The duty reduction on equipment for modernising mills and lower incidence on branded garments as announced in the Central Budget for 2012-13 presented by the Finance Minister, Mr. Pranab Mukherjee, has left the textile sector happy. The duty concessions offered for mills opting to modernise and a financial package of Rs. 3,884 crores for waiver of loans for handloom weavers and their cooperative societies are really welcome features of the Budget.
Textile mills planning modernisation will benefit from customs duty exemption (five per cent earlier) on automatic shuttleless looms. Weavers will benefit from this in a big way, as production in India of advanced shuttle-less looms is very low and, thus, they are forced to import. The import duty on second-hand automatic looms will also come down to 9.33 per cent from the present 14.33 per cent.
“Duty-free imports will definitely make import of advanced shuttle-less looms cheaper,” said Mr. Rahul Mehta, President, Clothing Manufacturers Association of India.

=====

**Work instructions**. In the budget article, what will the import duty on second-hand automatic looms come down to?

**Given data**.
=====

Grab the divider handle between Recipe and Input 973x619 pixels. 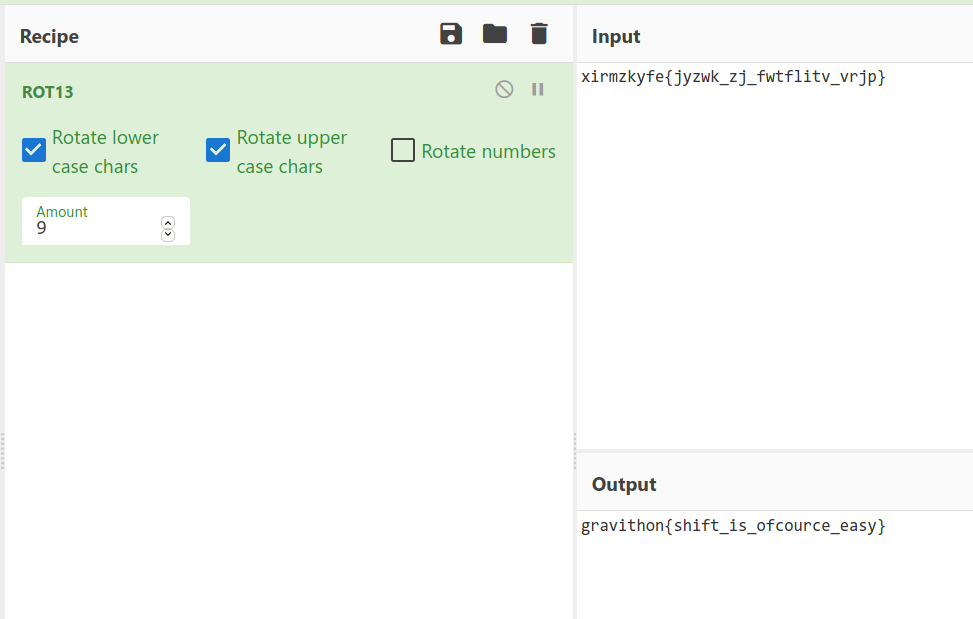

=====

**Solution below**. 9.33 per cent, down from 14.33 per cent